年中ノースーツ・ノーネクタイの、いわゆる「業界人」がいた。仕事が欲しいと言うから、ある企業幹部に引き合わせた。相手が客先で初対面という状況であるから、当然スーツ姿と思っていたら、カジュアルジャケットにノーネクタイで現れた。後で一言注意しておいた。「その服装では紹介者のぼくが困る。相手が服装に寛容か厳格かとは関係なく、初対面ではスーツにネクタイだ。大は小を兼ねるというのと同じこと」。


彼にはフォーマルとインフォーマルを分別する独自の〈コード(code)〉があるのだろう。よほどの自信がなければ貫けない。しかし、冠婚葬祭では礼服に白のネクタイを締めていた。やっぱり相手やTPOを気にしているのだ。

コードとは「規則」である。ドレスコードは服装に関する規則。その規則は時間帯、場所、場面、集まる人々に応じて微妙に変わる。規則に従順になるのは保守的だが、規則に逆らって自分流を貫くのも、ある意味で保守的だ。あるコードの否定は別のコードの肯定にほかならない。

二十代半ばの1年間、東京に赴任していた。アフリカのとある国の大使館主催のパーティーがあり、招待されていた上司が直前に参加できなくなったので代わりに出席することになった。わずか1年の滞在だったので身軽に引っ越していた。当然礼服など持っていない。上司は礼服で行けと命じる。月給の半分ほどもする礼服を買わされ渋々パーティーに行った。

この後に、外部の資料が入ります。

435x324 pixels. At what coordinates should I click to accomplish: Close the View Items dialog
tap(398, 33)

会場に着いたら、開始時刻前なのにすでに飲み食いが始まっている。イブニングドレスの女性は何人かいるが、礼服を着ている男性はぼくを除いて誰もいない。主催者側に民族衣装が何人かいるが、出席者はほとんど普段着である。式次第なし、ドレスコードなし、名刺交換なし。誰かがテーブルへ誘ってくれて少し飲んだが、何も食べずにずっと面食らったままだった。1時間半ほど過ぎた頃、大使が現れ「お越しいただきありがとう」の挨拶でお開き。

どこからどこまでをコードとするか……線引きは難しい。

トッピングの作法

日常使われるようになって久しい〈トッピング〉。綴りは“topping”で、おなじみの“top”から派生したことばだ。名詞なら「頂上、先端、最高」などを意味する。動詞から派生しているので、トッピングには「付ける、覆う、乗せる、塗る」のようなニュアンスがある。

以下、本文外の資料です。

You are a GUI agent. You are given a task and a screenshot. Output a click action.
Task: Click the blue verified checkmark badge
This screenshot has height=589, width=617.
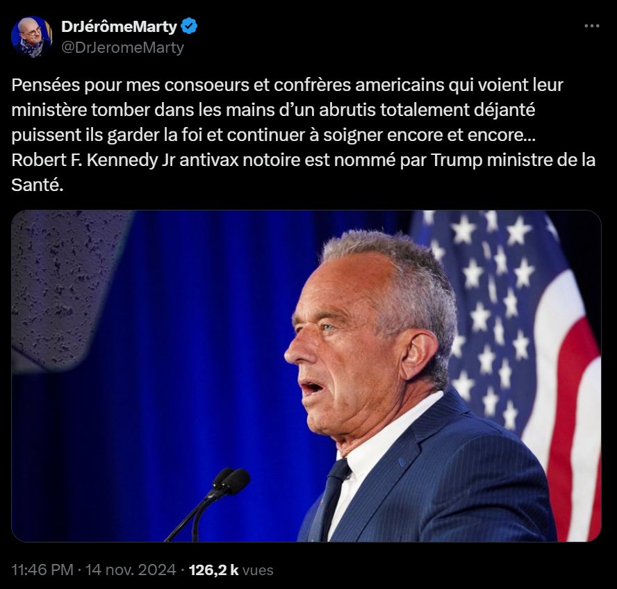189,26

トッピングは料理や菓子の上に食材や調味料をふりかけたり乗せたりすることをいう。よく目にするのは、アイスクリームにチョコやナッツをふりかけること、ピザにベーコンやピーマンをあしらうこと、ケーキに粉砂糖をまぶすこと。トッピングが洗練になるか野暮になるかは紙一重。抑制気味にふりかけ、まぶし、あしらうかぎりは料理を下品にしない。しかし、盛り過ぎると残念なことになる。

デザートのケーキとフルーツにミントの葉をあしらい、粉砂糖をまぶす。

具だくさんになって主役の料理がぼんやりしたり、場合によっては台無しになることがある。麺類は昔はシンプルだったが、今は盛るのがはやりのようだ。麺が見えなくなるほどトッピングしたら野暮である。具を多くしたいのなら別皿にして食べればいい。麺類の主役はあくまでも麺である。但し、トッピングを特徴とする海鮮丼やピザはこの限りにはあらず。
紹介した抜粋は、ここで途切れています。